The overall results for both included systematic reviews with meta-analysis are shown in Table 2 . As can be seen, SMD reductions in depressive symptoms included non-overlapping confidence intervals for both with one meta-analysis yielding a small SMD[37] and one yielding a medium SMD.[30] While the overall SMD was approximately twice as large for the Busch et al. meta-analysis,[30] the between-meta-analysis 95% CIs for both were overlapping, suggesting no statistically significant difference between the two studies.[30,37] In addition, the pooled SMD for the Busch et al. meta-analysis was the result of the current investigative team combining the results from those studies meeting the ACSM guidelines for aerobic exercise with the one strength training study and one aerobic study not meeting the ACSM recommendations, as reported by the authors.[30] A statistically significant and a large amount of heterogeneity were found for both meta-analyses as well as overlapping 95% PIs.[30,37] Data for the NNT, number who could benefit and percentile improvement are shown in Table 3 . No small-study effects were observed for the overall meta-analysis results of Busch et al.[30]0, -3.8, 95% CI, -10.9 to 3.3, p = 0.11) while statistically significant small study effects were observed for the Hauser et al.[37] meta-analysis (β0, -2.4, 95% CI, -4.8 to -0.01, p = 0.02). With each study deleted from the overall model once for each meta-analysis,[30,37] SMD changes in depressive symptoms remained statistically significant with non-overlapping confidence intervals. Results ranged from -0.49 (95% CI, -0.12 to -0.85, p = 0.009) to -0.72 (95% CI, -0.35 to -1.10, p < 0.0001) in the study by Busch et al.,[30] and -0.23 (95% CI, -0.08 to -0.38, p = 0.003) to -0.36 (95% CI, -0.15 to -0.57, p = 0.001) in the study by Hauser et al..[37] Cumulative meta-analysis, ranked by year, revealed that SMD changes in depressive symptoms have remained statistically significant with non-overlapping confidence intervals since 2001 for the meta-analysis by Busch et al.[30] (range of years, 1996 to 2004) and from 2004 onward in the meta-analysis by Hauser et al.[37] (range of years, 1996 to 2009). No statistically significant difference was found between active control groups and the other types of control groups included in the Hauser et al. meta-analysis (Qb = 1.13, p = 0.29).[37]

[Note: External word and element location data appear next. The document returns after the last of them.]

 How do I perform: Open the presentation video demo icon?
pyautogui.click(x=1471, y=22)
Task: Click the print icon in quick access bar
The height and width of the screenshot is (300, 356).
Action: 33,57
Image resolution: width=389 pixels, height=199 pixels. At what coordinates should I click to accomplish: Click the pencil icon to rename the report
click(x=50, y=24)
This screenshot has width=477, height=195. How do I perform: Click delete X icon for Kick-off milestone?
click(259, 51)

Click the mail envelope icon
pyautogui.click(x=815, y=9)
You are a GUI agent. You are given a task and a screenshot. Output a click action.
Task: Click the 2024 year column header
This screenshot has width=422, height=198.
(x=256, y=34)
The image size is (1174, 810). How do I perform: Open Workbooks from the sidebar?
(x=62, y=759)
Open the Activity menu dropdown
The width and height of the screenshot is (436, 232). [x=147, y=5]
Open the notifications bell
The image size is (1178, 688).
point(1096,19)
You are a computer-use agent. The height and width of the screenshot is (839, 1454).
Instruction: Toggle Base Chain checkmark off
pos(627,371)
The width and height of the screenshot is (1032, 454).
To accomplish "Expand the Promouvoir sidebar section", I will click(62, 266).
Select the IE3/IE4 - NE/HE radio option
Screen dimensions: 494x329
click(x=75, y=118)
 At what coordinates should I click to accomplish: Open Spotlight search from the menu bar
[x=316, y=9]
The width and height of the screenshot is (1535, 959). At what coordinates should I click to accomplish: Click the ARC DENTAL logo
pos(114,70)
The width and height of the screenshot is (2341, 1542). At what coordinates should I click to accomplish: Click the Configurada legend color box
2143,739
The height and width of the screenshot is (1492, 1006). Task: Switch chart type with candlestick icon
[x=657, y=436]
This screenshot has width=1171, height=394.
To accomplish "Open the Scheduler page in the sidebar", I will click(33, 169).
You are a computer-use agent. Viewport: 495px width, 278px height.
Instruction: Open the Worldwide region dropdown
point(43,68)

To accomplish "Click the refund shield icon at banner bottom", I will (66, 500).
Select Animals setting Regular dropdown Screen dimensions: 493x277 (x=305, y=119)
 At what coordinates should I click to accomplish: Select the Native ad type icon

Subgroup results were provided for both meta-analyses.[30,37] For the Busch et al. meta-analysis,[30] results for depressive symptoms were reported according to studies meeting the ACSM recommendations for aerobic exercise,[30,31] (4 studies), those not meeting the recommendations (1 study) and those limited to strength training exercise (1 study). For those studies meeting the ACSM recommendations, a statistically significant reduction in depressive symptoms was observed (SMD, -0.40, 95% CI, -0.04 to -0.76, p = 0.003). The SMD for the study not meeting the recommendations was -1.22 (95% CI, -1.90 to -0.54) while the SMD for the study in which strength training was performed was -1.14 (95% CI, -2.08 to -0.20). Subgroup analyses in the study by Hauser et al.[37] included results partitioned according to two studies in which low intensity exercise (50% to 60% of maximum heart rate) was compared to moderate intensity exercise (60% to 80% of maximum heart rate) as well as eight studies in which land-based exercise was compared to water-based exercise. The authors reported no statistically significant differences between either low or moderate intensity exercise (SMD, -0.16, 95% CI, -0.67 to 0.13, p = 0.53) or land versus water-based exercise (SMD, -0.44, 95% CI, -0.88 to 0.01, p = 0.05).